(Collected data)

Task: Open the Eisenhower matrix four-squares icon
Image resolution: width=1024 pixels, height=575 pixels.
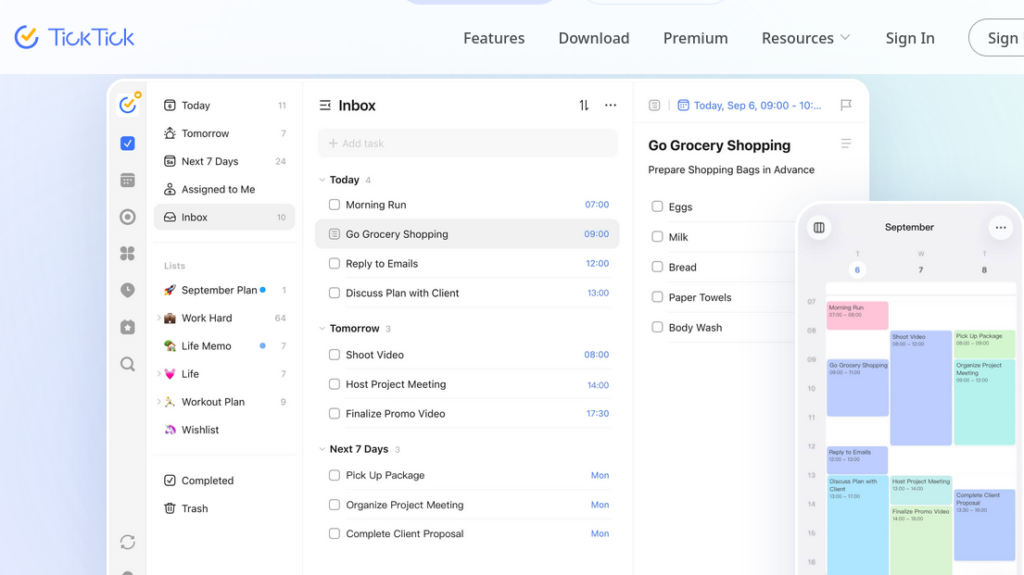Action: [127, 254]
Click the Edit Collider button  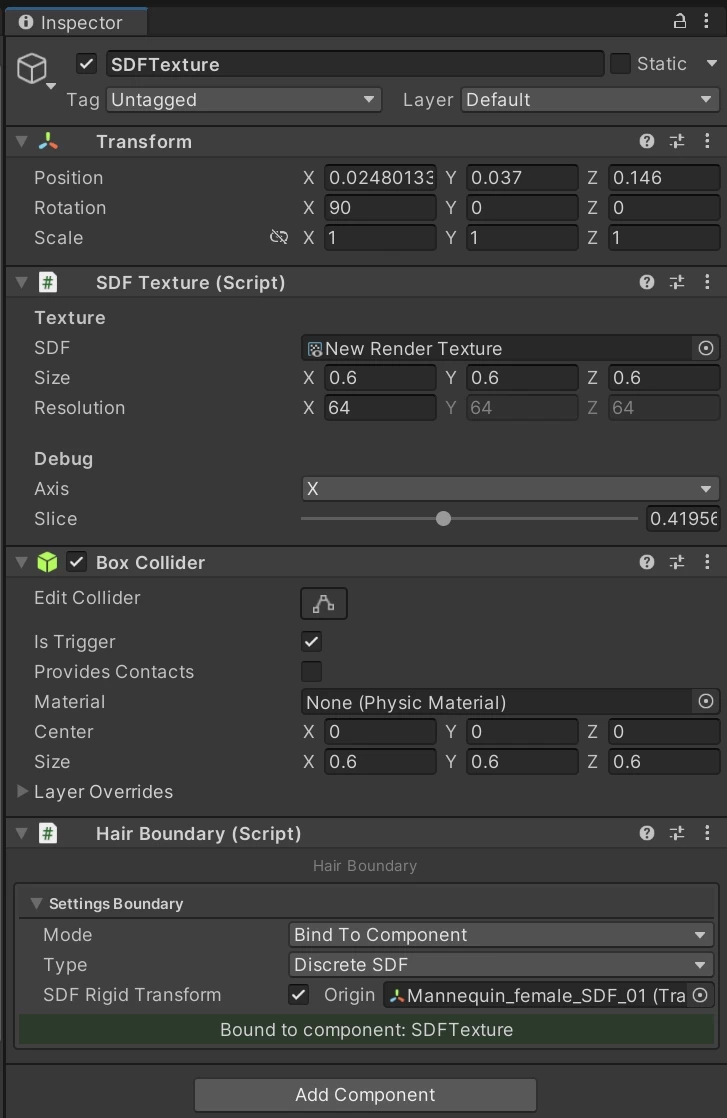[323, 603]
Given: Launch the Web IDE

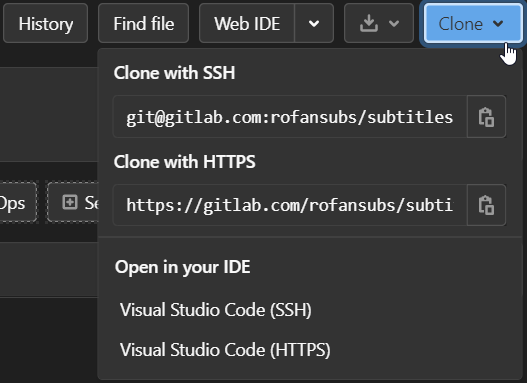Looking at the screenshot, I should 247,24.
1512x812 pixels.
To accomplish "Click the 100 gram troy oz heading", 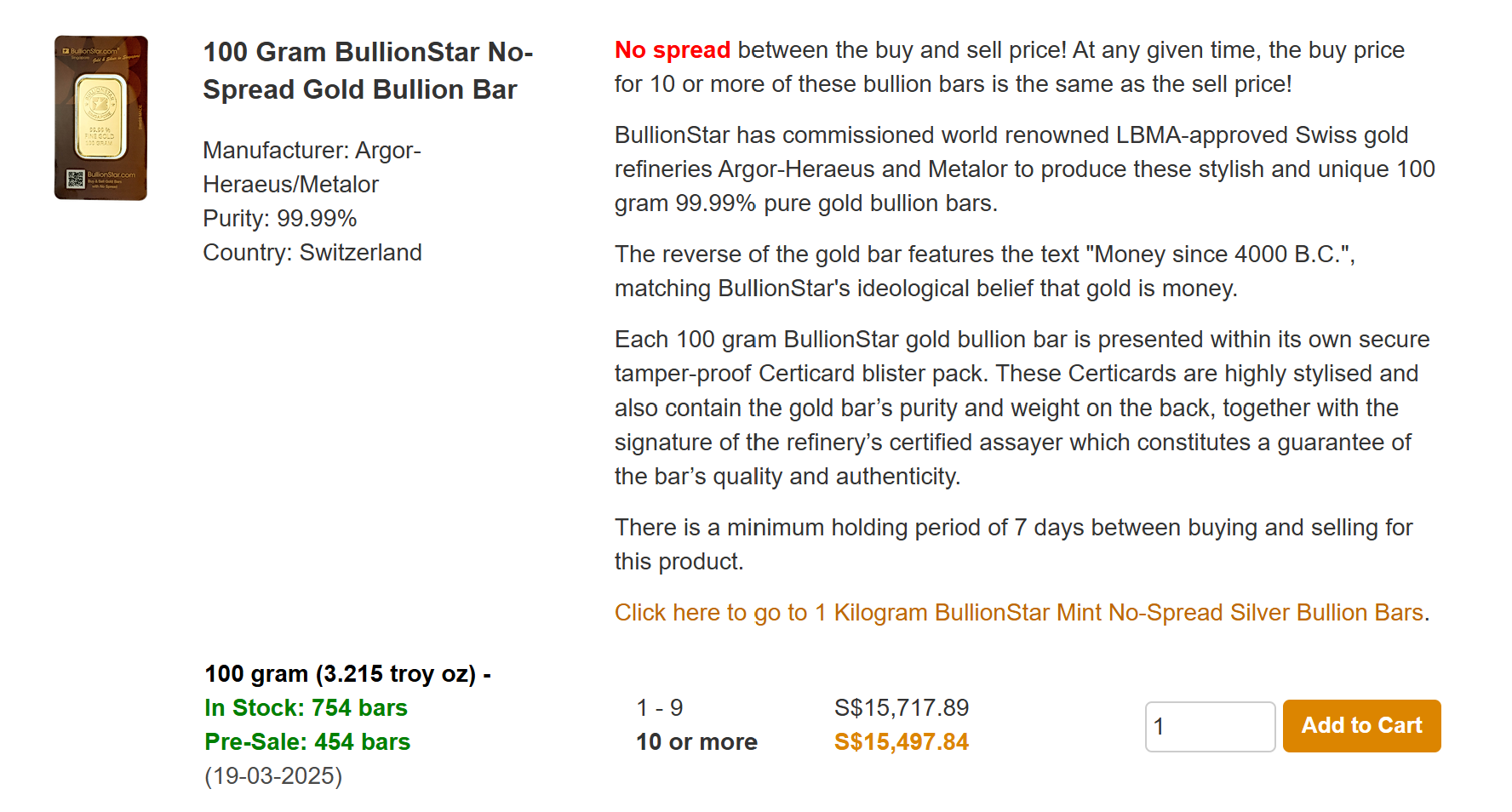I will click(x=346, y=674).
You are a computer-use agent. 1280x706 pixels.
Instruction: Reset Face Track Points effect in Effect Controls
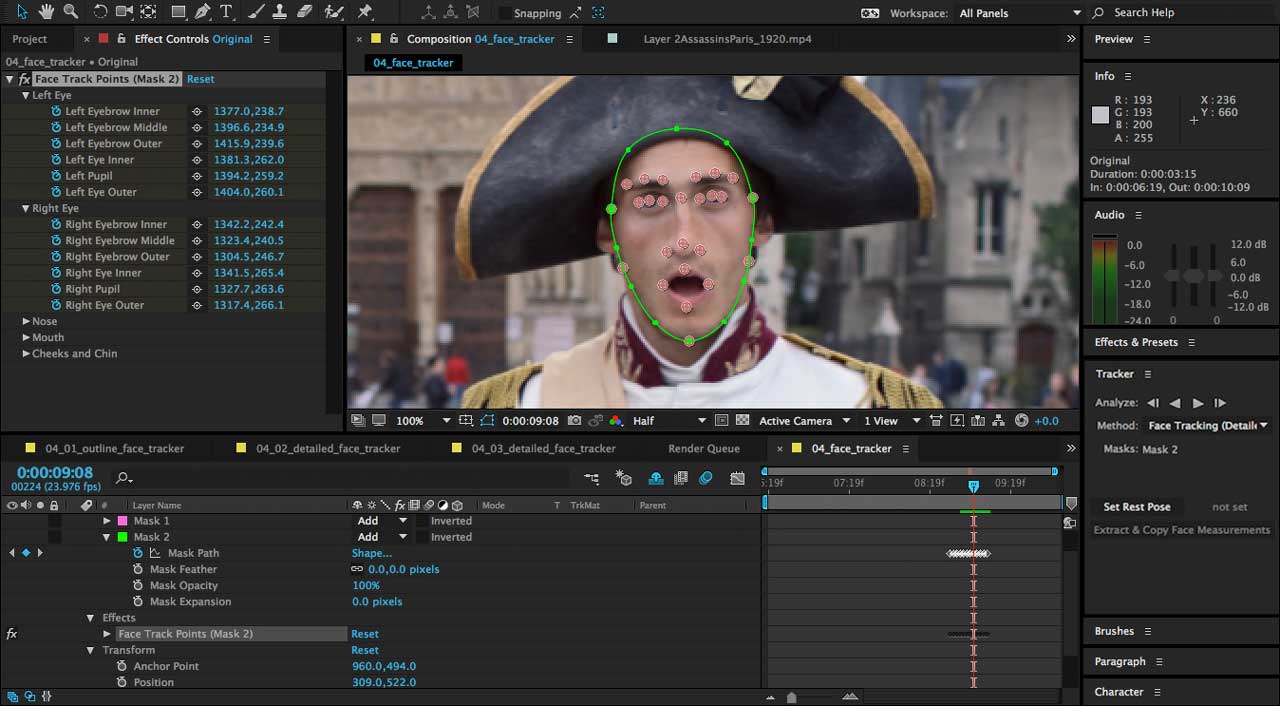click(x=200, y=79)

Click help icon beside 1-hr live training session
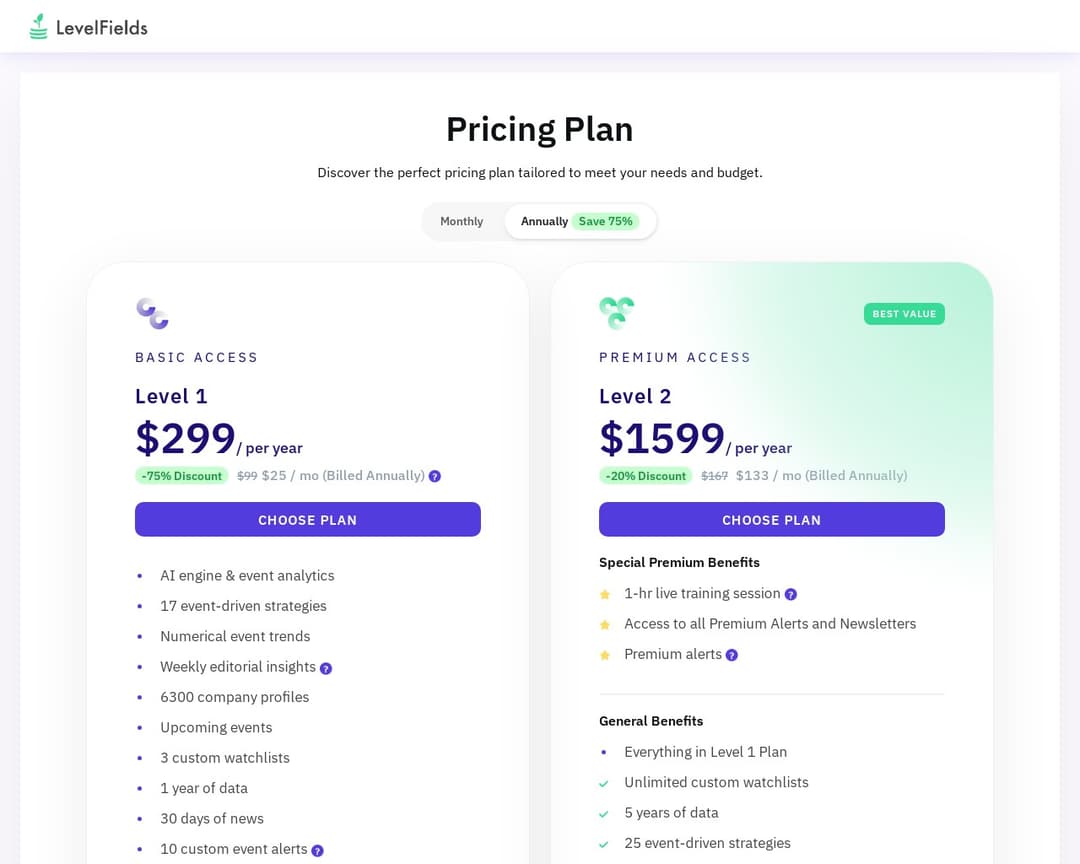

- How to complete this task -
Only the lines from the line that contains "You are a computer-use" through the end of the entries are to be written out, exactly and without pictures, both ends included.

- Result -
You are a computer-use agent. 1280x706 pixels.
Instruction: Reset Face Track Points effect in Effect Controls
click(x=200, y=79)

Click help icon beside 1-hr live training session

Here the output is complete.